ACS icon indicating copy to clipboard operation
ACS copied to clipboard

SQL Server Linux Container running as StatefulSet shows status as Recovery Pending

Open Mahesh-MSFT opened this issue 8 years ago • 11 comments

Is this a request for help?:

YES

Is this a BUG REPORT or FEATURE REQUEST? (choose one):

BUG REPORT

Orchestrator and version (e.g.

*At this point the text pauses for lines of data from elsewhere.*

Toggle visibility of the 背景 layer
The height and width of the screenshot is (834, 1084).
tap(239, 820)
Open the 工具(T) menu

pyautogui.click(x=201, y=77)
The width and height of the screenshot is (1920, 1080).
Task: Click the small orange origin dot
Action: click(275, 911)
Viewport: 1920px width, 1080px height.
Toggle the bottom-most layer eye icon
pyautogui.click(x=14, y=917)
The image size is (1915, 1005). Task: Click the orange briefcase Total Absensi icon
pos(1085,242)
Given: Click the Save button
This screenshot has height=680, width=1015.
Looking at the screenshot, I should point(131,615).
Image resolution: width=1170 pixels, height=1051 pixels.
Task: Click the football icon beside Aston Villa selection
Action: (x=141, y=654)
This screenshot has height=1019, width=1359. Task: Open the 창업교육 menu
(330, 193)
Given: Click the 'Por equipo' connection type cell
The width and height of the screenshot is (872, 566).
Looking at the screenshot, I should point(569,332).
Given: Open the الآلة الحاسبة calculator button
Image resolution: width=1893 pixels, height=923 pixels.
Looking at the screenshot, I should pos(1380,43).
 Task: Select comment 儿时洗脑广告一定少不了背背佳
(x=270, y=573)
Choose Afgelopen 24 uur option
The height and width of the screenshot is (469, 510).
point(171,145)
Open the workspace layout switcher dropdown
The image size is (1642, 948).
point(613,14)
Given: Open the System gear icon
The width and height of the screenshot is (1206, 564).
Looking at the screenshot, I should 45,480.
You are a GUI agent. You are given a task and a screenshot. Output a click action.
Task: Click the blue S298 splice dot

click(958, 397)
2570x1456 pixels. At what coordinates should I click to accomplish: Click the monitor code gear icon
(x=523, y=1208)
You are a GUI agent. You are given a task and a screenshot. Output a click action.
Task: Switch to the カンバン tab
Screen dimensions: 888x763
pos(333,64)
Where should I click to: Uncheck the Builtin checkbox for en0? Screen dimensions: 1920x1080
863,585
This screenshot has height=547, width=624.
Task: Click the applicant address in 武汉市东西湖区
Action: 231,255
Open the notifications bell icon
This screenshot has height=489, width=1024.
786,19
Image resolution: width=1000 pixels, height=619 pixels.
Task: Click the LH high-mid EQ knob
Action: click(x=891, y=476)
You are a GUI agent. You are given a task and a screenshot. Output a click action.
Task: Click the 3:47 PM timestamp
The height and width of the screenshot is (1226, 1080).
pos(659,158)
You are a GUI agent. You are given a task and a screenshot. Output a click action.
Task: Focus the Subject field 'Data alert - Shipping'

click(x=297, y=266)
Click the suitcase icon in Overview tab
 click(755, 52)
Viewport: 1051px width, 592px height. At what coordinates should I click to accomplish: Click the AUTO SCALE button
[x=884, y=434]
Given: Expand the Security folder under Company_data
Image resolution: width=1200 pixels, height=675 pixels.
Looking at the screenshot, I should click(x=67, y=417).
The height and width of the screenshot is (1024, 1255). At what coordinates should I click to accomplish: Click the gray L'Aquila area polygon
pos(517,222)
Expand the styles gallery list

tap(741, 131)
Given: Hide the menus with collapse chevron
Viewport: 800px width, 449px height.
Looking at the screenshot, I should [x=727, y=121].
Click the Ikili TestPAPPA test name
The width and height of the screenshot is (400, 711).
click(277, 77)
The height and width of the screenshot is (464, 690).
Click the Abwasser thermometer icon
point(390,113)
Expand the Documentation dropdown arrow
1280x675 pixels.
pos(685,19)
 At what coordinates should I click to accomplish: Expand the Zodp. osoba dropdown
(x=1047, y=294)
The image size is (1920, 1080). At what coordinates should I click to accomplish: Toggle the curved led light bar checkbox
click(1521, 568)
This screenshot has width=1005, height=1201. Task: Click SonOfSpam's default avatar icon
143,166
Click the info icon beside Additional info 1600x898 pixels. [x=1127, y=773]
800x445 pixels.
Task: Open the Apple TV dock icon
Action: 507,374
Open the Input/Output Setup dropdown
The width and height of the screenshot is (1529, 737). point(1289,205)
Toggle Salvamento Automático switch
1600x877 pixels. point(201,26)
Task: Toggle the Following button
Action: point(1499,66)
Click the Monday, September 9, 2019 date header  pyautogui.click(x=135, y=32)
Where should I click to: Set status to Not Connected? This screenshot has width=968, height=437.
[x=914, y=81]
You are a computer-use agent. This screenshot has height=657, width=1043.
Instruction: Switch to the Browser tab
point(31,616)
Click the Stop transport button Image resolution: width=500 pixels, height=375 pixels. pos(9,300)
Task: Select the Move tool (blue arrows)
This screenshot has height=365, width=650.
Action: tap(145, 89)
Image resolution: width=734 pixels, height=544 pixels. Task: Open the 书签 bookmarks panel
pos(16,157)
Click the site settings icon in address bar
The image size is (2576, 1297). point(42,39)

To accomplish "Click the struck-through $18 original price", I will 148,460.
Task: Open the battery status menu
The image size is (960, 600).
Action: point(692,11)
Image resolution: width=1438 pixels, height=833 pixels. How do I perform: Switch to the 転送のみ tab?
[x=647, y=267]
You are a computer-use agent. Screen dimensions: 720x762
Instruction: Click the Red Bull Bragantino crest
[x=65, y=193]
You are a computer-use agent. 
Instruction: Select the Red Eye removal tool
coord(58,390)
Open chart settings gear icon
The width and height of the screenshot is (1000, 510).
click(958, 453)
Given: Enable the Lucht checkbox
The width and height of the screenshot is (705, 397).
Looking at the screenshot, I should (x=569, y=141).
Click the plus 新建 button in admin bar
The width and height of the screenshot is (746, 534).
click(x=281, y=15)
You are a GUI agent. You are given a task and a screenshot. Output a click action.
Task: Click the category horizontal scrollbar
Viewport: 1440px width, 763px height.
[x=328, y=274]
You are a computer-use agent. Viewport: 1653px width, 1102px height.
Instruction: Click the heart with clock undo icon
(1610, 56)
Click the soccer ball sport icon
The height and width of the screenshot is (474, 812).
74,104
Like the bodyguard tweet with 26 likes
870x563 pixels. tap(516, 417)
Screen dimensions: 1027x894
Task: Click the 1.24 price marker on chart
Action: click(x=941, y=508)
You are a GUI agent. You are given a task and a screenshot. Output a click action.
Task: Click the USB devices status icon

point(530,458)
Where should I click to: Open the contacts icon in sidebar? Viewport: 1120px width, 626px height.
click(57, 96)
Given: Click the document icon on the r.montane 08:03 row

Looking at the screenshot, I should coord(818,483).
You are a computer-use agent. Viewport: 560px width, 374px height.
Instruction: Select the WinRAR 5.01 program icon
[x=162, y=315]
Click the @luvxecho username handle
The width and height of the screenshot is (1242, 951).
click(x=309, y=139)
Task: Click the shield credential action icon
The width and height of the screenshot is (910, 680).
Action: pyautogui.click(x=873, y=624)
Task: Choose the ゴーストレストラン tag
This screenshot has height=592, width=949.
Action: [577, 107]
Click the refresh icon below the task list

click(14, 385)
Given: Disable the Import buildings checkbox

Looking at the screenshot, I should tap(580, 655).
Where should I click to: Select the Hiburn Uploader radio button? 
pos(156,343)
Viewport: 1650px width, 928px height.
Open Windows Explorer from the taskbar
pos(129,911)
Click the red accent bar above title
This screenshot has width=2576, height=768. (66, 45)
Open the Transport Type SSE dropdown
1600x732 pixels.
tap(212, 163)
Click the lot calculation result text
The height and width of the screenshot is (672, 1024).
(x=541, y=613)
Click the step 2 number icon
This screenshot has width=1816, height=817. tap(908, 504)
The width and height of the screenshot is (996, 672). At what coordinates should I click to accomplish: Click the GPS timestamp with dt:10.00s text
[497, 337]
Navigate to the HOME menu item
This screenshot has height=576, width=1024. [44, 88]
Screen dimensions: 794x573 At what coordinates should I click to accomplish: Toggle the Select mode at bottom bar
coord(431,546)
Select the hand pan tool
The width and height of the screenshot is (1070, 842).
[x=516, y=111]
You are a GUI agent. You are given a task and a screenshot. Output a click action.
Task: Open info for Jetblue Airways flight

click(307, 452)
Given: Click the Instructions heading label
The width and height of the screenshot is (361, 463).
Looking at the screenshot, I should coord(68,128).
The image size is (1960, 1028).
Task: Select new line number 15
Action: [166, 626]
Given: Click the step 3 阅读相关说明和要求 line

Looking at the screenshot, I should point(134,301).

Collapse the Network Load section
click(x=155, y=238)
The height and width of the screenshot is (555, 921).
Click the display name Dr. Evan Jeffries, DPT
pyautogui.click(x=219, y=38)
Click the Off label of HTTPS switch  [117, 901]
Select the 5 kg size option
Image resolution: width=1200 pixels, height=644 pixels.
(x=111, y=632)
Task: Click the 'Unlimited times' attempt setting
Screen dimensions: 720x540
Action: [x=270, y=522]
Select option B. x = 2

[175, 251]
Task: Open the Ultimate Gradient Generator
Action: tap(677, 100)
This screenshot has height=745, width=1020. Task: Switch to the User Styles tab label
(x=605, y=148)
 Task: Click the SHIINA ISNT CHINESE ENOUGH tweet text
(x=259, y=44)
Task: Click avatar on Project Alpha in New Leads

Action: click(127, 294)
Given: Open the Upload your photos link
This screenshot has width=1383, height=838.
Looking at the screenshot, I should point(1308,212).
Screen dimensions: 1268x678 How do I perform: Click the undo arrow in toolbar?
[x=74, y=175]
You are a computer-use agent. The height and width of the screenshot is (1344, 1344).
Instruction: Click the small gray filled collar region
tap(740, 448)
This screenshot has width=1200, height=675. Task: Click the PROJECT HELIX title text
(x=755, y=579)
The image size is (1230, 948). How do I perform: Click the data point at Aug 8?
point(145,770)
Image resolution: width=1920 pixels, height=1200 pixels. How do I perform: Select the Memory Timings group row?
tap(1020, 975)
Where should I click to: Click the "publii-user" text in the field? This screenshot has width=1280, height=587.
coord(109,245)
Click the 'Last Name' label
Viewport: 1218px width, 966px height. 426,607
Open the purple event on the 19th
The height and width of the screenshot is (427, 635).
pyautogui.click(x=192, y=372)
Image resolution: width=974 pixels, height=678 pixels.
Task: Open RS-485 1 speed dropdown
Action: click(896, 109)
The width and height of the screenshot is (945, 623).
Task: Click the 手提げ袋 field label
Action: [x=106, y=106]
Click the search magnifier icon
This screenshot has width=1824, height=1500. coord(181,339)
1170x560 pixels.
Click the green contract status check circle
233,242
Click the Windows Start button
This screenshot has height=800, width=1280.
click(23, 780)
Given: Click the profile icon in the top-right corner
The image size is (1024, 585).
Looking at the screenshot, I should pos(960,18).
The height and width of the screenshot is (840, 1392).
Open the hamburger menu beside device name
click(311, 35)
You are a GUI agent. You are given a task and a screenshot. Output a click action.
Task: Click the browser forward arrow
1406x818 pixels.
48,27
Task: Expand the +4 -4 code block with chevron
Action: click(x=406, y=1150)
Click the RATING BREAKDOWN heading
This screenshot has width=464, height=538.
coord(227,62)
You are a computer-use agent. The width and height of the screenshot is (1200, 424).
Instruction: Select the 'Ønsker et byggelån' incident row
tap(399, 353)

Kubernetes, DC/OS, Swarm)

Client Version: version.Info{Major:"1", Minor:"7", GitVersion:"v1.7.0", GitCommit:"d3ada0119e776222f11ec7945e6d860061339aad", GitTreeState:"clean", BuildDate:"2017-06-29T23:15:59Z", GoVersion:"go1.8.3", Compiler:"gc", Platform:"windows/amd64"}
Server Version: version.Info{Major:"1", Minor:"6", GitVersion:"v1.6.6", GitCommit:"7fa1c1756d8bc963f1a389f4a6937dc71f08ada2", GitTreeState:"clean", BuildDate:"2017-06-16T18:21:54Z", GoVersion:"go1.7.6", Compiler:"gc", Platform:"linux/amd64"}

What happened: I created a custom SQL Server Linux container by following process as described below.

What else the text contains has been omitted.